Under the new approach, the firm will retain a salary class level system for associates and counsel but will decide bonuses based on merit factors other than just billable hours, according to an internal memo that was posted on the legal blog Above the Law Monday.
The memo's accuracy was confirmed to Law360 by a law firm representative Tuesday.
The new compensation system responded to firm employees' "desire to maintain the gradualism and relative predictability of an overall lockstep approach," the memo said.
"We are nevertheless keenly aware of current marketplace conditions and believe that to maintain our continued success, we need to incorporate a merit component into our overall lockstep structure," the memo said.

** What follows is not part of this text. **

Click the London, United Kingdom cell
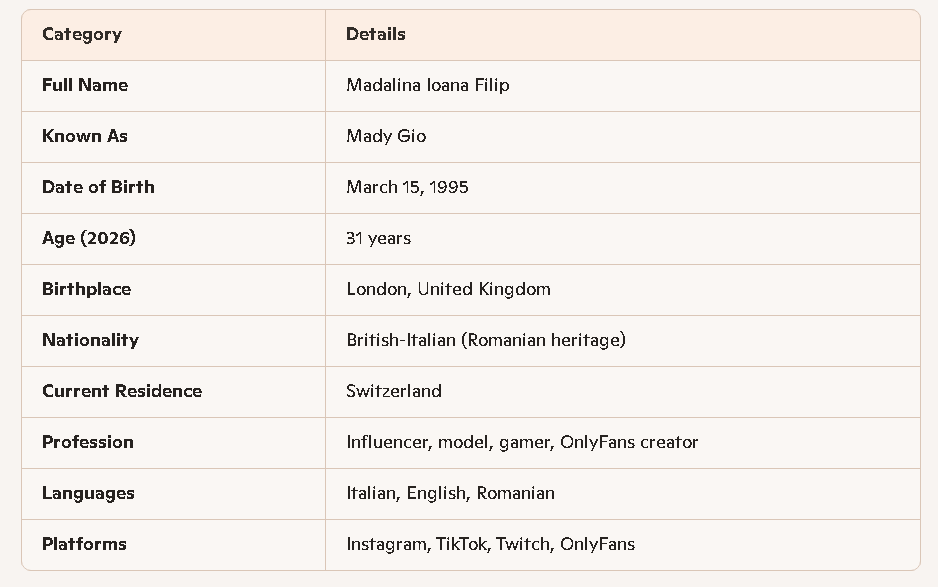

Practice area and group leaders will now have a part in determining compensation, and attorneys' financial contributions will also be a factor, the firm said.
“It is thus expected that bonuses will be more heavily weighted toward midlevel associates and counsel, as an attorney’s profitability — and corresponding value that he/she provides to our clients — generally increases with his/her years of experience and expertise gained,” the lockstep merit memo said.
“[O]ur new merit bonus system will recognize critical though less tangible performance measures, including commitment, teamwork and overall firm citizenship as important factors in determining bonus eligibility at all class levels and in all economic cycles,” the memo said.
The announcement of the merit lockstep approach came after months of discussion between senior staff and firm and practice area leadership, according to the memo.
Bingham McCutchen's pay restructuring is the latest instance of a law firm changing its compensation system in response to the global economic downturn, though it diverges somewhat from what a number of firms have done.
Many have eliminated lockstep compensation altogether in favor of merit compensation or implemented across-the-board salary cuts.
Intellectual property law firm Townsend and Townsend and Crew LLP told associates that it plans to cut salaries in 2010 — starting first-years at $145,000 — and that by 2011, it will launch a merit-based pay scheme, according to an internal memo posted by Above the Law on Sept. 25.
Earlier in September, Fulbright & Jaworski LLP reportedly did away with a lockstep advancement program for associates in favor of competency-based programs, according to an internal e-mail cited by Above the Law.
In July, Morgan Lewis & Bockius LLP said it was eliminating lockstep compensation in favor of a system that was more closely linked to performance, experience and competency.
It was one of several moves the firm made as it continued adjusting staffing and compensation models to address client demands, a spokesman told Law360 at the time.
And, on the salary-cutting front, King & Spalding LLP reportedly said in its own internal memo that it planned to slash employees' salaries — targeting associates, of counsel and staff members — effective Sept. 1.
Changes and reductions made to associate pay will likely outlast the recession as law firms increasingly move toward merit-based systems of compensation, legal experts have said.
When the downturn ends, large law firms will likely not return to the $160,000 benchmark for first-year associates, consultants have said.
“There is no longer any pressure for law firms to pay the salaries that the top-tier law firms are paying,” Jerry Kowalski, founder of legal consulting firm Kowalski & Associates, has told Law360.